I’m seeing errors when notarizing an application with files from compose. How would I work around that?

{
severity: "error",
code: null,
path: "My_App-1.0.0.dmg/My <http://App.app/Contents/app/sqlite-jdbc-3.34.1-371b212b7663f42133e45d49e82ad30.jar/org/sqlite/native/Mac/x86_64/libsqlitejdbc.jnilib|App.app/Contents/app/sqlite-jdbc-3.34.1-371b212b7663f42133e45d49e82ad30.jar/org/sqlite/native/Mac/x86_64/libsqlitejdbc.jnilib>",
message: "The binary is not signed.",
docUrl: null,
architecture: "x86_64"
},
{
severity: "error",
code: null,
path: "My_App-1.0.0.dmg/My <http://App.app/Contents/app/sqlite-jdbc-3.34.1-371b212b7663f42133e45d49e82ad30.jar/org/sqlite/native/Mac/x86_64/libsqlitejdbc.jnilib|App.app/Contents/app/sqlite-jdbc-3.34.1-371b212b7663f42133e45d49e82ad30.jar/org/sqlite/native/Mac/x86_64/libsqlitejdbc.jnilib>",
message: "The signature does not include a secure timestamp.",
docUrl: null,
architecture: "x86_64"
}

I recently had the same issue with a JavaFX application. My solution was to repackage the jar file. First I removed all native libraries which were not for the platform at hand (Mac in your case) and then I signed the native library and repacked everything back into the jar (without the removed libs of course). This also makes the package smaller because it does not contain the unneeded native libraries for all the other platforms anymore. You find the libs in the folder

/org/sqlite/native/

how do you sign the native library?

If the library is needed for the app to run, you can’t just remove the library. When macOS starts a new app for the first time, it sends Apple the hash/signature of the app to verify that this exact binary was notarized. If this exact binary was not notarized, the app would not start. Here’s the relevant issue from sqlite-jdbc https://github.com/xerial/sqlite-jdbc/issues/383 It seems that re-signing the library and packing it back into the jar should work. As a temporary workaround, you can do re-signing yourself (the easiest way to figure out the arguments for

codesign

is to run the build with

-Pcompose.desktop.verbose=true

and grep the log for

codesign

entries).
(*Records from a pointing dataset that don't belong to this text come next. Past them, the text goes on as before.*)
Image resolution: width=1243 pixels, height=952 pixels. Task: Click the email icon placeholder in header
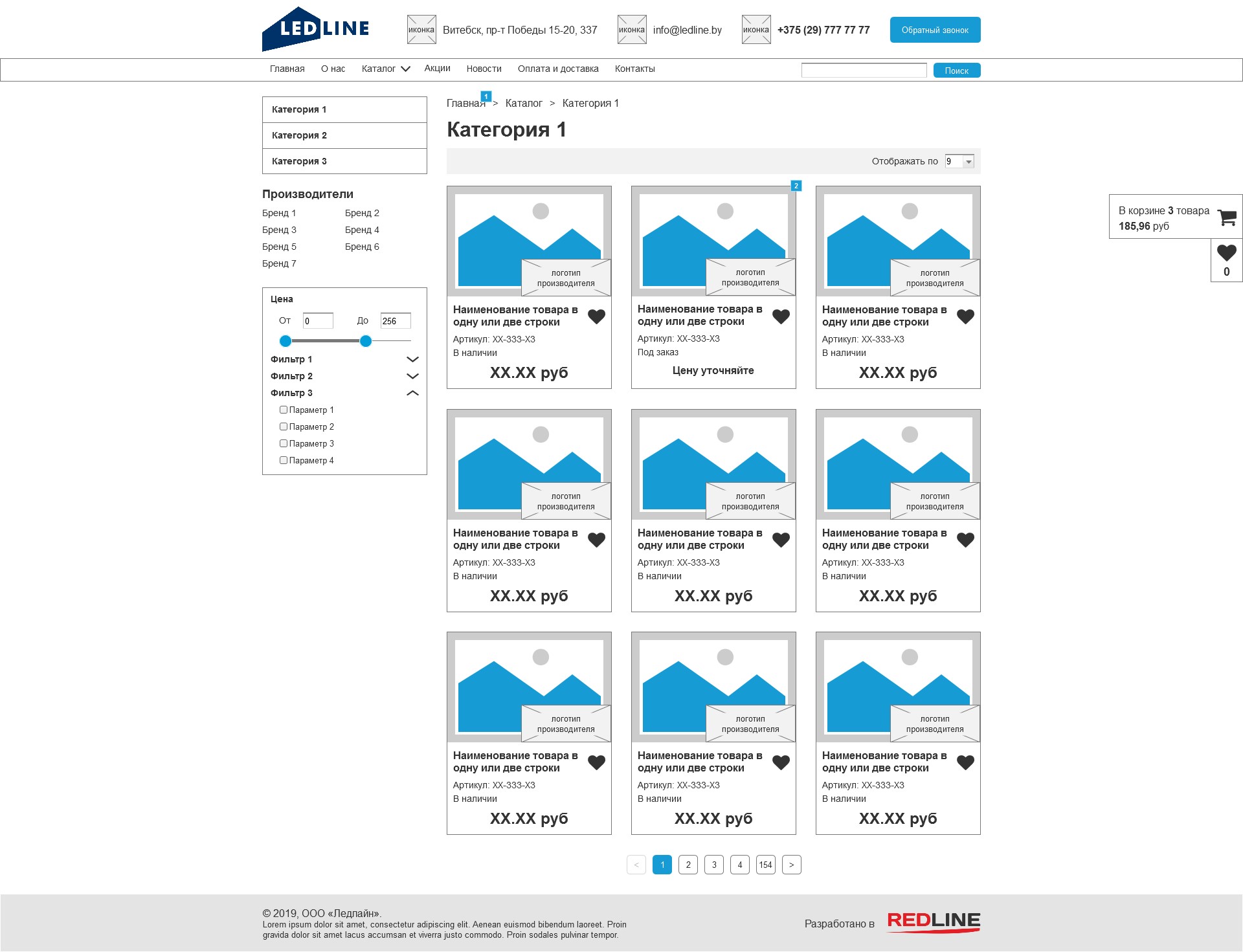tap(632, 30)
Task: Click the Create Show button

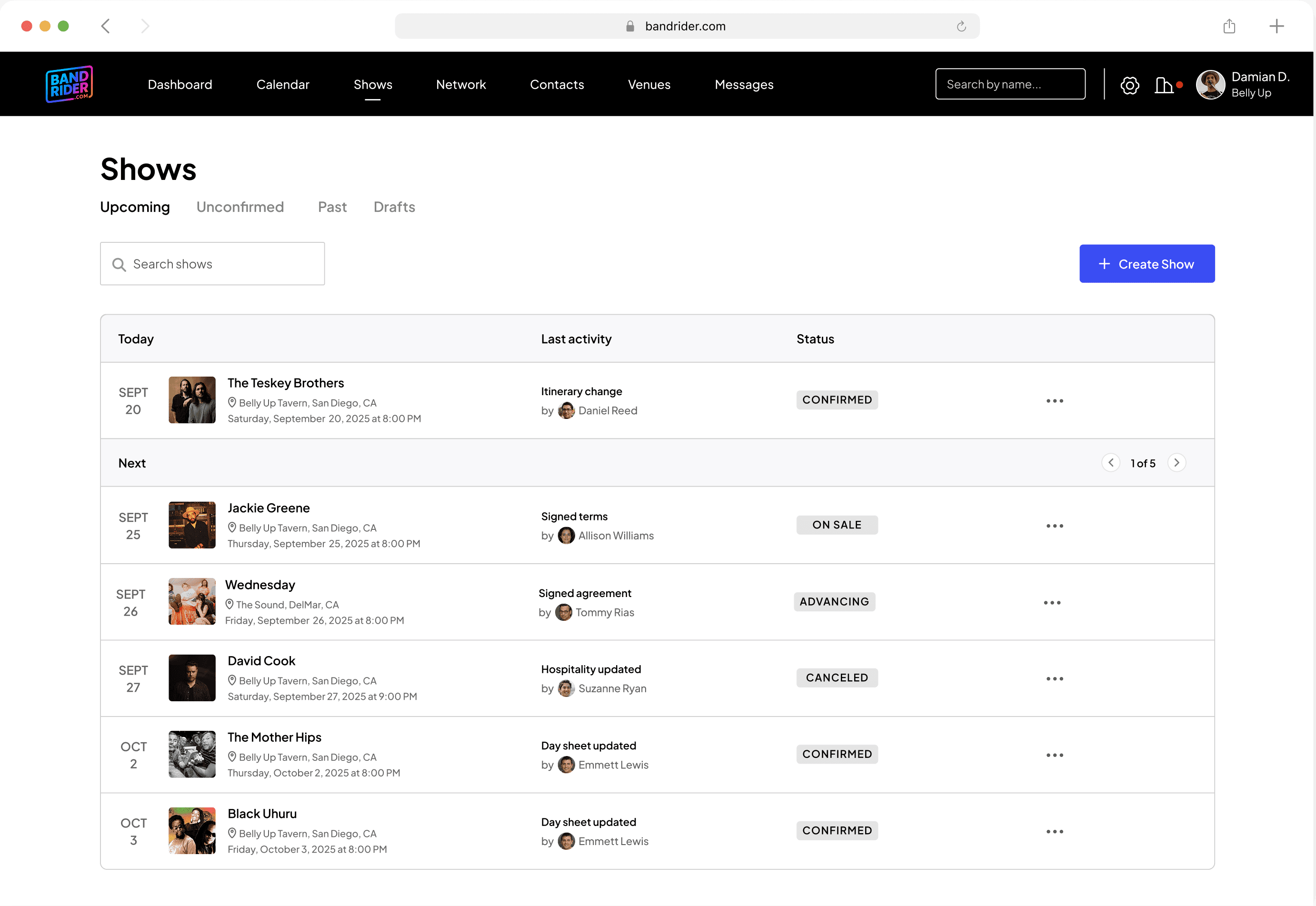Action: coord(1146,264)
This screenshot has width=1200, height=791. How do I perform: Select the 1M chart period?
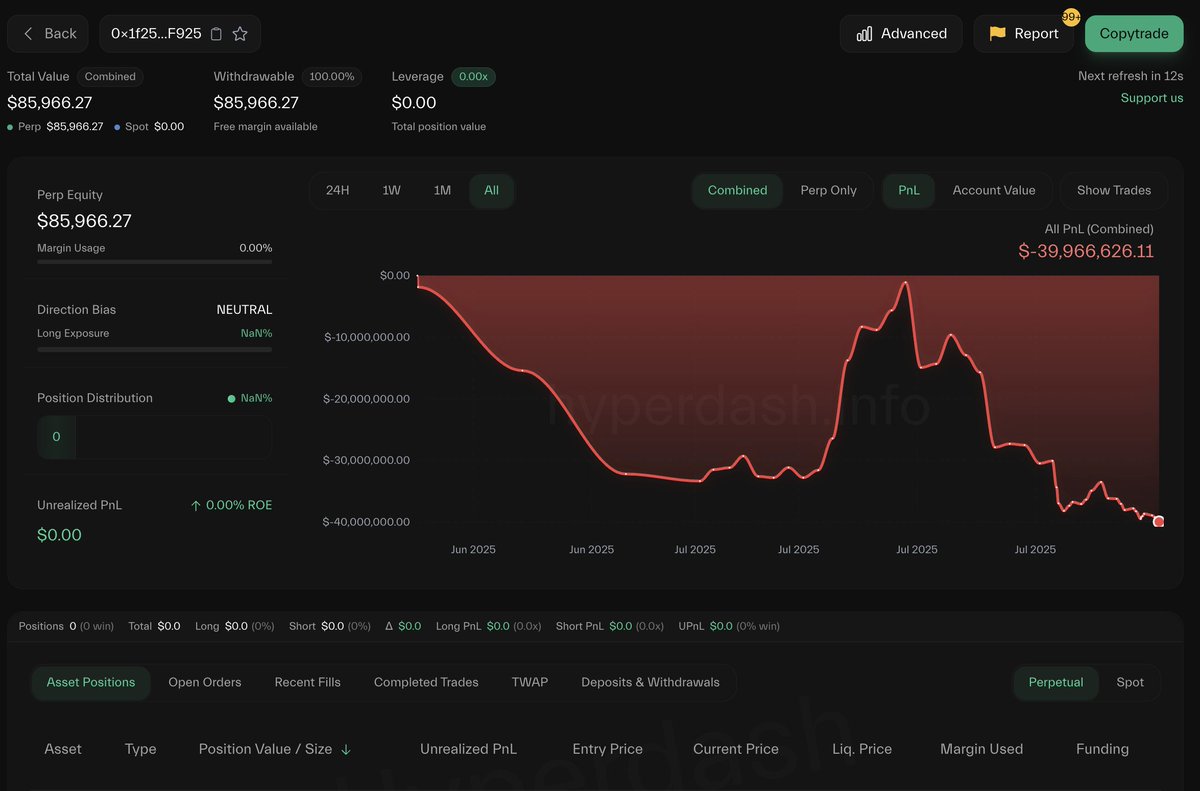pos(442,190)
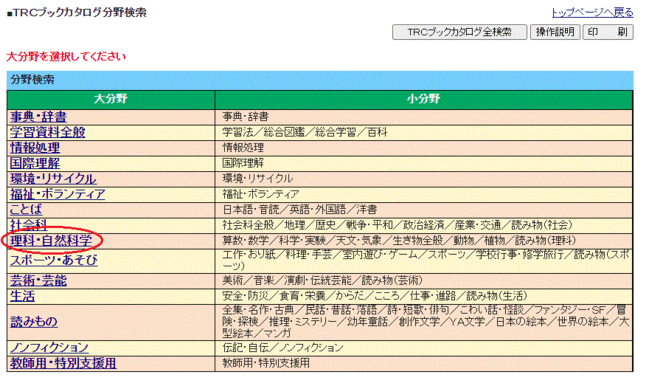Click the TRCブックカタログ全検索 button
649x386 pixels.
tap(459, 32)
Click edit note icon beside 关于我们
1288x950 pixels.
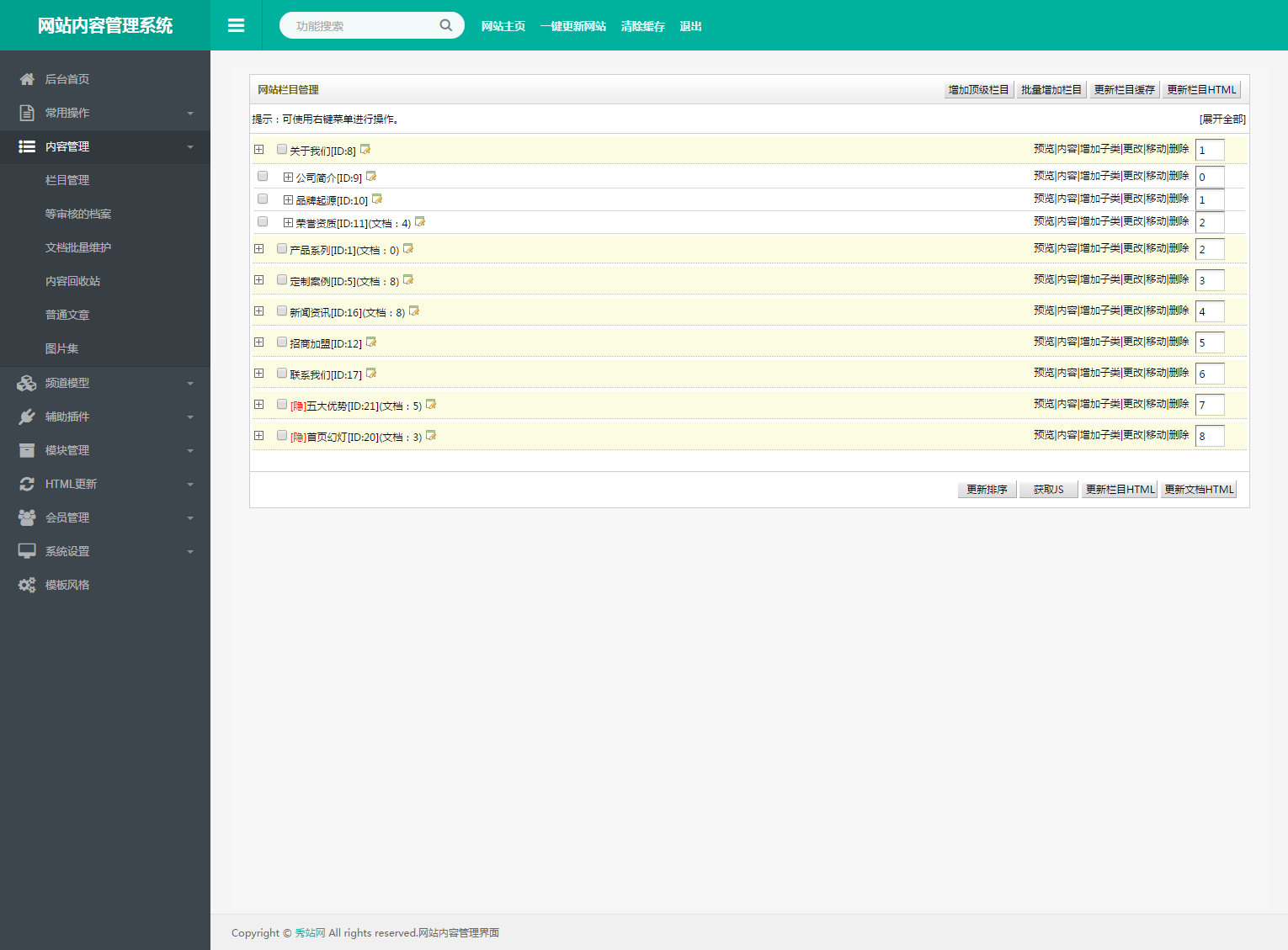pyautogui.click(x=365, y=150)
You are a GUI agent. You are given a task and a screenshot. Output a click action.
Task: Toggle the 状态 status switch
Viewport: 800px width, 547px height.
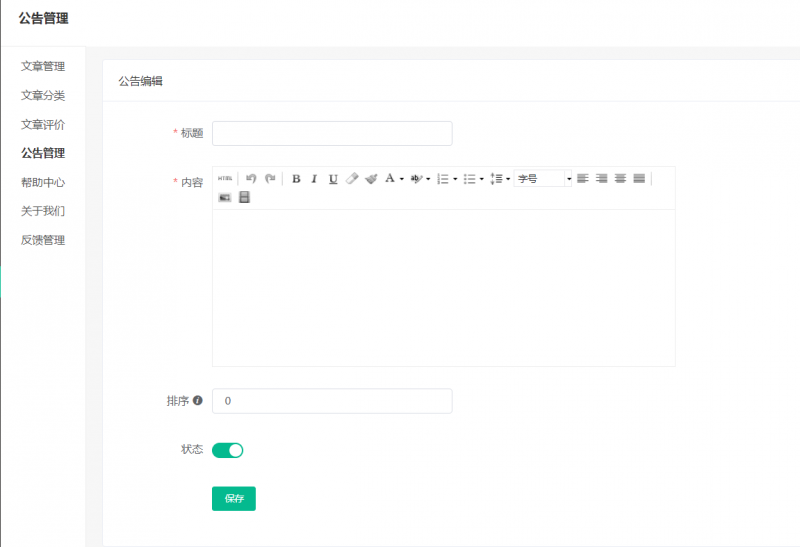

Re-signing needs to be done before native distribution is published, so the easiest way would be to depend on manually signed library locally (or you can publish your signed jar to a private repo). Also it is probably possible to use Gradle artifact transformations for that. The proper solution would be for the JetBrains Compose Gradle plugin to sign jnilibs during packaging. We already do so for dylib files (I was not aware of jnilib format before today; seems like JDK itself does not use it since JDK 7 https://bugs.openjdk.java.net/browse/JDK-8127215).

As far as I know Compose uses JPackage to do the packaging which also does the signing of the jar files but this does not sign native libraries inside of jar files. They have to be signed by the originator or you have to do that manually yourself. This would also be difficult because Java does not have a clear concept of how to handle native libraries inside jars because in every case I have seen it was somehow handled differently. For the signing part itself I can’t help because I did not do that myself. A friend did that for me who has an Apple account.

I see - so I use codesign to sign the files, and I can use

-Pcompose.desktop.verbose=true

to get the arguments for the codesign command

Ah, that’s good to know. So they are not leaving the signing to jpackage as I originally thought. Probably for good reasons 😉

We sign dylibs in jars. Everything else is signed by jpackage. As for “why not just sign every file”. Well, it’s the first thing I tried, and a packaged app was not working.

Even after I removed sqlite to try and get the app runnning in a demoable state, it wouldn’t open after successfully notarizing

@Scott Did you consult the Console app on your Mac?